To give a sense of its magnitude, EIC was the equivalent of today's Apple
Now, granted today's investment model is arguably a more ethical and sustainable evolution of that model. However, this goes to show that while modern-day venture capital really exploded over the last decade or so given some of the lowest interest rates in recent history, the high-risk high-reward model isn't as new as some might have anticipated.
And now, the industry is once again ripe for disruption.
Enter the solo GP. Coined by Nikhil Trivedi, and often referred to as "solo capitalist". In his view, one must meet the following criteria for a solo GP:
- The sole general partner who manages a fund's operations and admin needs
- The sole decision market on capital allocations (i.e., is the investment team and committee)
- conducts all due diligence on potential investment opportunities,
- Builds industry relationships and personal branding to source investments (not all dollars are valued the same in the private markets)
- Raises larger funds compared to angel investors / super angels ($50M+ funds, investing $5M+ in rounds)
The upside to being a solo GP is that he / she is able to move quickly, not bogged down by processes or investment committee approvals. This speed and certainty are sometimes key for a cash-strapped startup that needs an influx of cash fast. Because solo GP's are often founders and entrepreneurs in their own right, they are more likely to offer founder-friendly terms, having been in the same shoes themselves.
So how is a solo GP different from an angel investor?
An angel investor is a single individual that backs a startup in pre / seed round investment (also known as the "friends and family" rounds, in reference to who typically invests during the earliest innings). Solo GP's, on the other hand, invest not only in the early stages but also beyond Series A & B. A solo GP is also not investing their own capital - they invest money on behalf of limited partners (LPs) through what is called a special purpose vehicle (SVP).

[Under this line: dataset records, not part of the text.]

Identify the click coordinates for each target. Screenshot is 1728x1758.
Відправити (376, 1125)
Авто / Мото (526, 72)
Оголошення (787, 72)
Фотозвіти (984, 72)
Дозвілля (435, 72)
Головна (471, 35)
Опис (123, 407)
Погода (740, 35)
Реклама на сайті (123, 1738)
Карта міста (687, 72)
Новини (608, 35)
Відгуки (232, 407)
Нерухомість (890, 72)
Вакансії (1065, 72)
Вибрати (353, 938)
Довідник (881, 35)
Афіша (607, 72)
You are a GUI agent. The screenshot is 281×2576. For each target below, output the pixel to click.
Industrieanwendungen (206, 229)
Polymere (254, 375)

As Nikhil Trivedi describes it, "I (and others, privately) call these individuals solo capitalists because I view them as a distinct group, separate from angel investors and from venture capital firms, in today's financing ecosystem". He includes examples of a few solo GP's who in his view meet the definition including "Elad Gil, Josh Buckley, Lachy Groom, Oren Zeev (Zeev Ventures), Ray Tonsing (Caffeinated Capital), and Shana Fisher (Third Kind Venture Capital)".
While the solo GP model presumes a single individual, as per the name, a GP often recruits one or two associates to help with the workload around diligence, portfolio management, and LP requests.

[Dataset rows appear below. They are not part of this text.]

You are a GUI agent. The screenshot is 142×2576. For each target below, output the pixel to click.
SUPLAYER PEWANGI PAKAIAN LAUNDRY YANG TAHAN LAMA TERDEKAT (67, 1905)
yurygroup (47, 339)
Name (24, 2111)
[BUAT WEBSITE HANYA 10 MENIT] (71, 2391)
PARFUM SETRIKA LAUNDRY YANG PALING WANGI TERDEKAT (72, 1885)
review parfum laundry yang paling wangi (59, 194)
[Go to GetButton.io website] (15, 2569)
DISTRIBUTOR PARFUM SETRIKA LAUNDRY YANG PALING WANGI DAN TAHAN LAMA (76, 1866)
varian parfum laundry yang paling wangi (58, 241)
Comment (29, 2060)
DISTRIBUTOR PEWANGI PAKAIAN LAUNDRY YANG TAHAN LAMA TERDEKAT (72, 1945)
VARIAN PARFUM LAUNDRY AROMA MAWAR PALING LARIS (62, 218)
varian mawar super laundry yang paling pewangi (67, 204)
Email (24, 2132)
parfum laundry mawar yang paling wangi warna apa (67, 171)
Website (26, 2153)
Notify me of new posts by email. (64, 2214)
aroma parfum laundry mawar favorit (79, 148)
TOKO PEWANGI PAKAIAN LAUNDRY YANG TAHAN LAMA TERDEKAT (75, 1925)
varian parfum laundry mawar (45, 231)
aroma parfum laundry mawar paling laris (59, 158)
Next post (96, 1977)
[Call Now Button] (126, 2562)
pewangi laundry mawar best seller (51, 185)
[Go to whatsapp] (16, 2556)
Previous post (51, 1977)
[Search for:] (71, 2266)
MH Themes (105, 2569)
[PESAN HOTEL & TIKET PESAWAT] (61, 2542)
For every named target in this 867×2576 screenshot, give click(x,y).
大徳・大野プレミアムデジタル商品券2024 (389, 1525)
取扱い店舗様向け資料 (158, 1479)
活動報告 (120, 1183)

In an interview with AngelList, solo GP Banana Capital's Turner Novak said: "hired someone because I simply didn't have time to do everything anymore. Running a fund is a lot more work than angel investing. Having an associate helps me be more efficient." The solo GP model is expanding to a "solo + analyst / associate" GP model.

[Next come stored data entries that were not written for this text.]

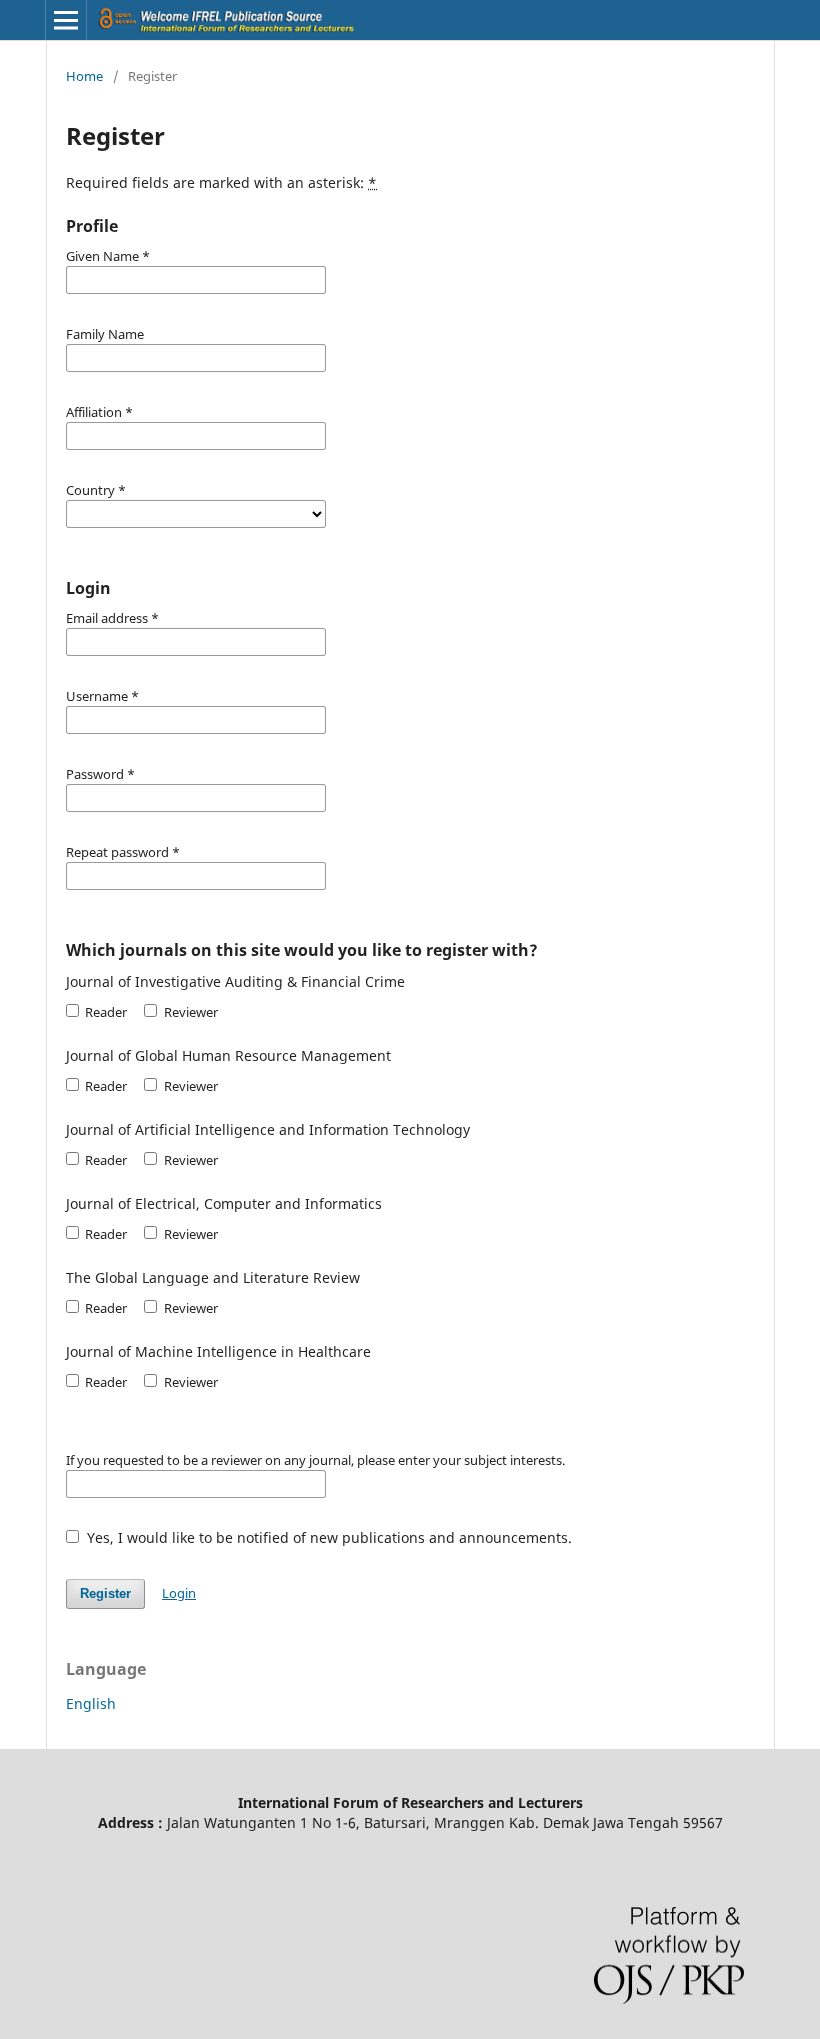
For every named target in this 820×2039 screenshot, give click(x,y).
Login (179, 1593)
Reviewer (189, 1012)
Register (105, 1593)
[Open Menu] (66, 20)
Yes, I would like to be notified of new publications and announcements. (327, 1537)
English (91, 1703)
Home (84, 76)
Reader (104, 1012)
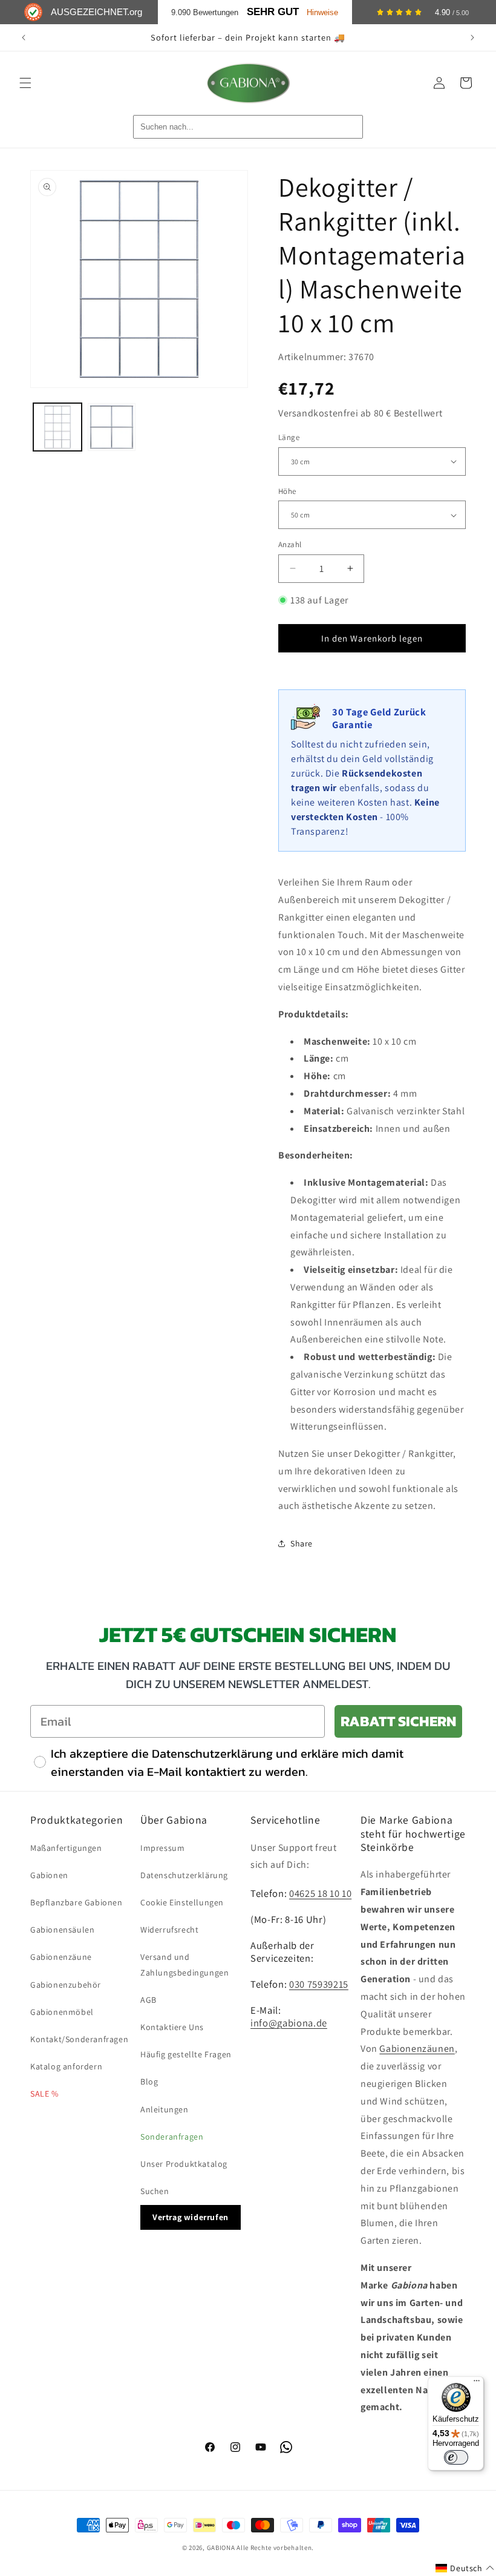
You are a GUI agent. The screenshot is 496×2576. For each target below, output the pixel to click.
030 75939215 (318, 1984)
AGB (148, 1999)
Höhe (287, 491)
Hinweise (322, 12)
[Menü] (476, 2383)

According to AngelList, "As solo GPs raise increasingly larger funds, they're hiring staff to help evaluate companies, support founders and limited partners (LPs), and manage the back office. While these jobs go by a variety of names-"chief of staff," "analyst," "associate," etc.-they all share one goal: provide solo GPs more leverage." Although solo GP is now becoming a misnomer in some cases, the team is still 10x leaner than a traditional VC firm.
Now the ultimate question: how do solo GP returns compare to those of a typical VC? According to a Q3'21 ranking by AngelList of the top investors by markup rate, 7 out of 20 co-investors were solo GPs, not venture firms. Simply put, a markup is when VC B invests in a portfolio company of VC A at a higher valuation compared to the previous round, VC A is able to show that its investment appreciated in value. This intermediary metric is used as a proxy for fund returns, which not only makes current LP's happy but also attracts new ones.
Because solo investors can be more flexible on ownership, deal terms, and board structure, they have a strong competitive advantage compared to VC's which sometimes have extremely large funds on which it becomes difficult to generate high returns - solo GPs don't make large risky bets with the hope that returns on one portfolio company cover the losses of the rest and generate net return. They have less room for error which means they need to be much more disciplined and pragmatic with their time, capital, and resources.